#### TASK DIRECTIONS:
Check every line below for the string "agent", and copy the lines that contain it.

#### EXERCISE INPUTS:
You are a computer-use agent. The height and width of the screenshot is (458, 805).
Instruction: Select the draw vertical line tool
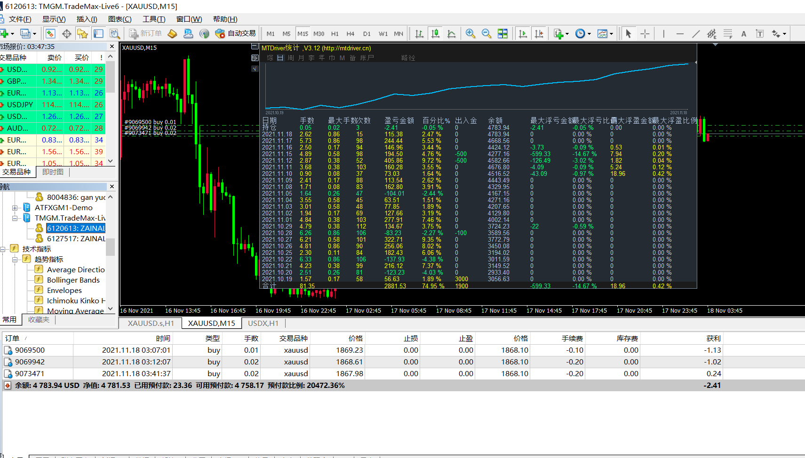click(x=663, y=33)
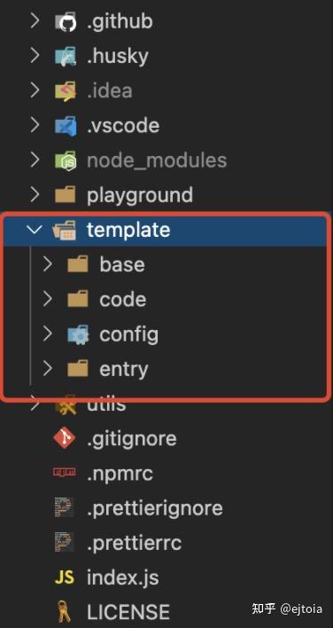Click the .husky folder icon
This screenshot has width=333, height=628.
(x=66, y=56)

==

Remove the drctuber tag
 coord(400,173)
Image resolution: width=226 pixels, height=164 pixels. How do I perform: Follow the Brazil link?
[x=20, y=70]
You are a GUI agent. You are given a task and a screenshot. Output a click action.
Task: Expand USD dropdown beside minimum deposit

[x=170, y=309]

#### OUTPUT:
You are a computer-use agent. The height and width of the screenshot is (458, 805).
You are a GUI agent. You are given a task and a screenshot. Output a click action.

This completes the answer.